Material provided Start Marker
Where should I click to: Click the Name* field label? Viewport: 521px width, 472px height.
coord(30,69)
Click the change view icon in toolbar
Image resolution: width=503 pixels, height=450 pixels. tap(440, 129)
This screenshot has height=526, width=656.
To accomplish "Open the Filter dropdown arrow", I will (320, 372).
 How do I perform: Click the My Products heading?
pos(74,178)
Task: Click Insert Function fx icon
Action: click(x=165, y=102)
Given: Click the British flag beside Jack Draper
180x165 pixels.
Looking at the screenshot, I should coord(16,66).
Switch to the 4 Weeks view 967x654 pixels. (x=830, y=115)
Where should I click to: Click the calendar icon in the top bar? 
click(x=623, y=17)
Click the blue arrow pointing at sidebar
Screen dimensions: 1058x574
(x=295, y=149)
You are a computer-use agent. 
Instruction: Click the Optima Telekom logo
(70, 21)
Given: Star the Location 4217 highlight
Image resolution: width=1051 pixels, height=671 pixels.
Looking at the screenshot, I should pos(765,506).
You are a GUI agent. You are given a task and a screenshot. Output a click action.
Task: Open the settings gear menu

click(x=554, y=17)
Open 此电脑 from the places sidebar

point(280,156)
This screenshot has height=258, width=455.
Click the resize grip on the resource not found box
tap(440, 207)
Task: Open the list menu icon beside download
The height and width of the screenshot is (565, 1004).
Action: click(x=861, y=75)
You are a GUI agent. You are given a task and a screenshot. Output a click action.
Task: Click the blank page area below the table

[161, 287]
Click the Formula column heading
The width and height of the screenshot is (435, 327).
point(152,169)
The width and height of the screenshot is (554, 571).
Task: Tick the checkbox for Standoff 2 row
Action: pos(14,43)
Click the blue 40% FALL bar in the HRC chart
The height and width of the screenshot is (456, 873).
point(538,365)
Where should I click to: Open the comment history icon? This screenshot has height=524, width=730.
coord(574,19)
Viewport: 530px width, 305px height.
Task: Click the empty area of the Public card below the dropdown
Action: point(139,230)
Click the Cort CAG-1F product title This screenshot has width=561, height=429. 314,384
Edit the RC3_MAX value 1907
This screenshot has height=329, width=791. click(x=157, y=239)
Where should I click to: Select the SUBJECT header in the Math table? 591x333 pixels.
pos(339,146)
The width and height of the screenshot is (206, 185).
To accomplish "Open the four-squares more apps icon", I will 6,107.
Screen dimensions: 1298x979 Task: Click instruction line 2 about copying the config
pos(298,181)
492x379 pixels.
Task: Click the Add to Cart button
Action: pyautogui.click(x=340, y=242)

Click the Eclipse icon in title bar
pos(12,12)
Material provided End Marker
Lines above containing "beside": how many? Reply with the number only.

2